Aku tunggu di pertandingan” kata Herloda lagi sambil meninggalkan Perkasa.
Sekarang,
Perkasa semakin bingung karena Herloda sudah mendaftarkannya. Dia tidak boleh
ikut oleh ibunya karena sangat berbahaya dan takut jika terjadi apa-apa. Di
sisi lain, dia juga tidak ingin mengecewakan sahabatnya yang sudah susah payah
mendaftarkannya untuk mengikuti perlombaan sepeda tersebut. Dia memikirkan
bagaimana caranya agar dia tidak melanggar larangan ibunya dan tidak
mengecewakan sahabatnya. Dia terus memikirkan sampai pulang ke rumah. Akhirnya,
dia menemukan solusinya yaitu dia akan mengikuti perlombaan tersebut tanpa
sepengetahuan ibunya. Perkasa pun tetap menutupi dari ibunya tentang keikutsertaannya
dalam perlombaan sepeda tersebut. Saat hari perlombaan, pagi-pagi sekali
Perkasa bersiap-siap untuk mengikuti perlombaan tersebut. Ibunya pun
mengetahui.
“Nak, kamu mau ke
mana? Pagi-pagi sekali sudah rapi betul.” Tanya ibunya dengan rasa ingin tahu.
“Anu
bu.....pergi sama Herloda, sahabatku yang sudah aku ceritakan dulu.” jawab
Perkasa terkejut melihat ibunya.
“Mau pergi ke
mana?” tanya ibunya lagi.
“Ke.....ke....ke
rumah teman untuk mengerjakan tugas kelompok.” jawab Perkasa dengan gugup.
“Tapi kenapa
membawa barang banyak sekali?” tang ibunya lagi.
“Ini.....ini
untuk alat dan bahan dalam tugas kelompok.” jawab Perkasa.
“Oh.....begitu.
ya sudah hati-hati dijalan.” pesan ibu ke Perkasa
“Iya, bu.”
jawab Perkasa.
Perkasa pun
pamit ke rumah teman untuk mengerjakan kelompok yang padahal di pergi untuk
mengikuti perlombaan sepeda.
“Maafkan aku,
bu. Aku harus berbohong padamu. Sebenarnya, aku tidak ingin membohongimu,
tetapi aku juga tidak ingin mengecewakan sahabatku.” batin Perkasa di dalam hati
sambil berjalan keluar dengan perasaan
kecewa karena telah membohongi ibunya sendiri
Perkasa pun
pergi dengan menaiki sepeda kesayangannya.
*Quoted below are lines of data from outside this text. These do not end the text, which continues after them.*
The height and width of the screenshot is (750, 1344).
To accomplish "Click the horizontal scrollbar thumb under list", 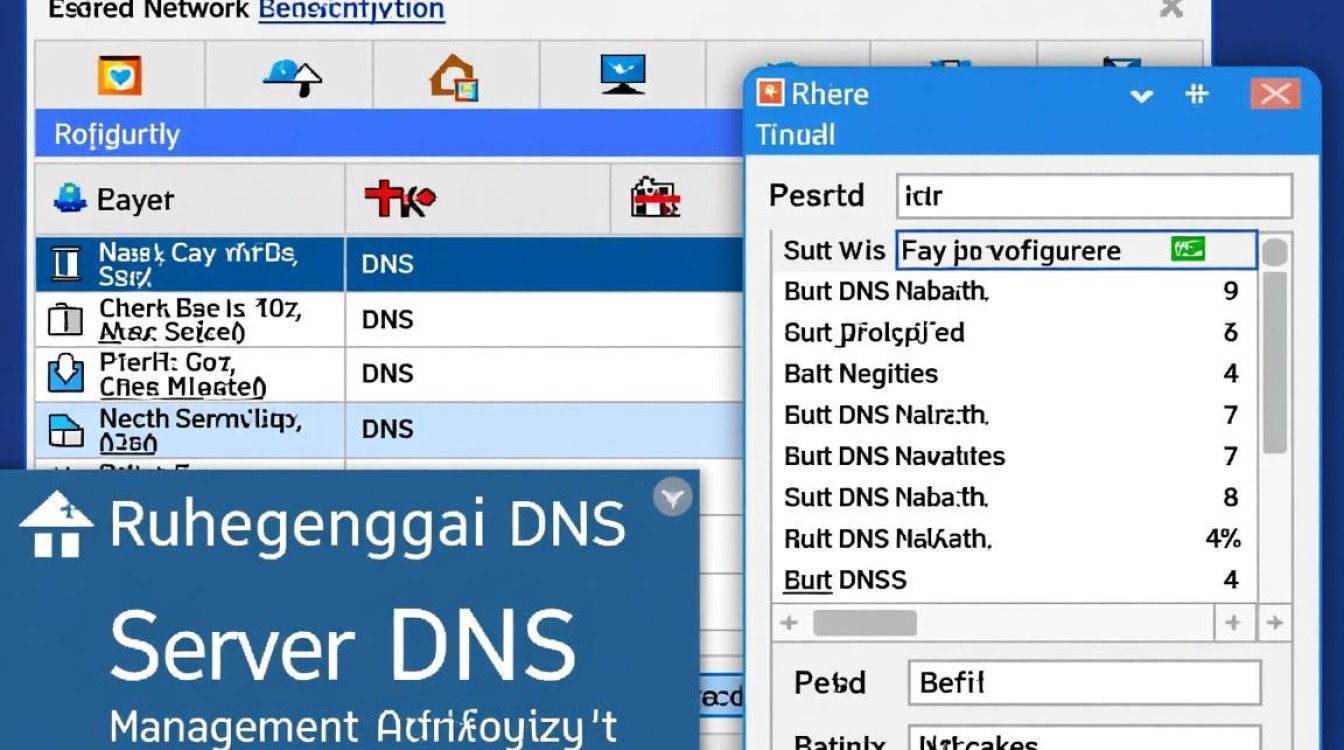I will click(x=864, y=623).
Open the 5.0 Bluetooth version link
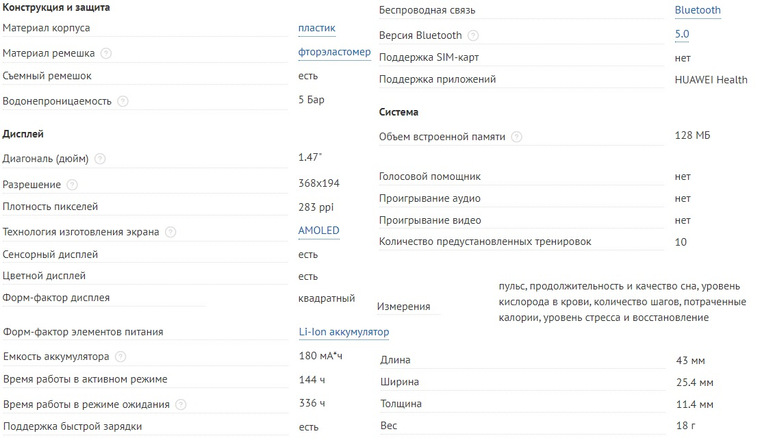Screen dimensions: 760x444 pyautogui.click(x=682, y=34)
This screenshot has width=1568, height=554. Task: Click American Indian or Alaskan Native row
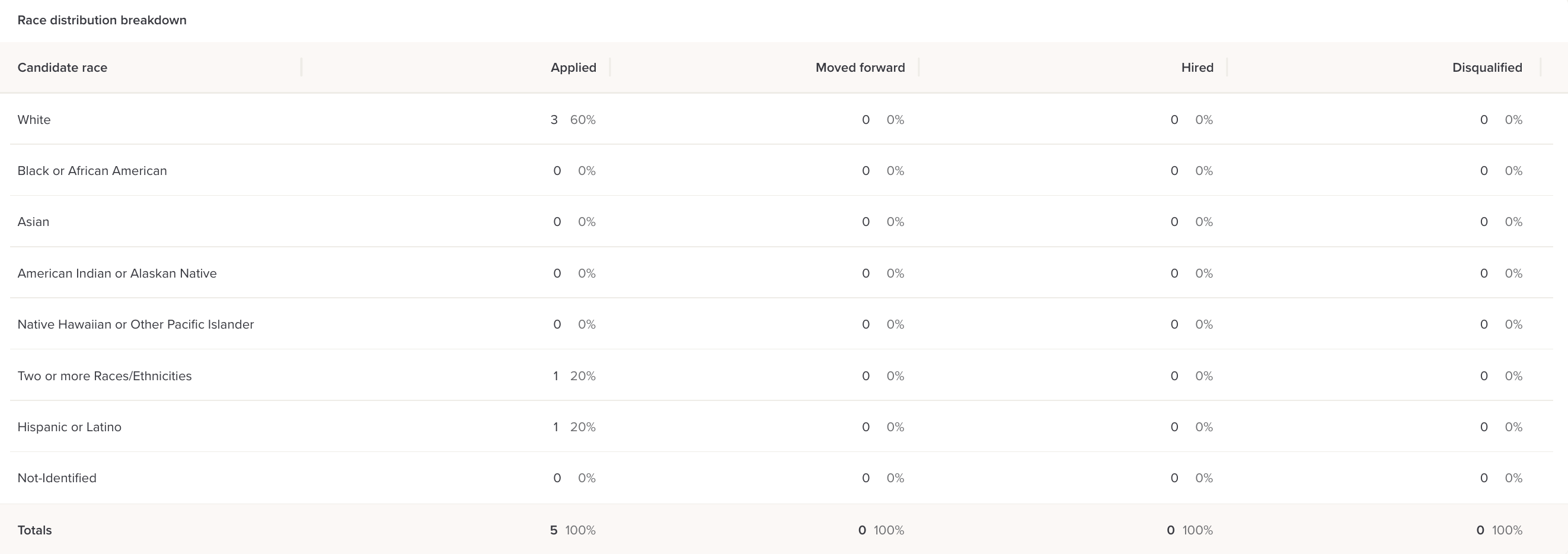pos(117,273)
Sebelum pergi ke perlombaan, Perkasa
terlebih dahulu ke rumah Herloda karena dia tidak tahu dimana tempat perlombaan
tersebut diadakan. Sebelumnya, dia sudah diberitahu alamat rumah Herloda.
Sesampainya di rumah Herloda, terlihat Herloda sudah berada di depan rumah
dengan sepeda dan tas yang berada di punggung yang berisi barang berguna.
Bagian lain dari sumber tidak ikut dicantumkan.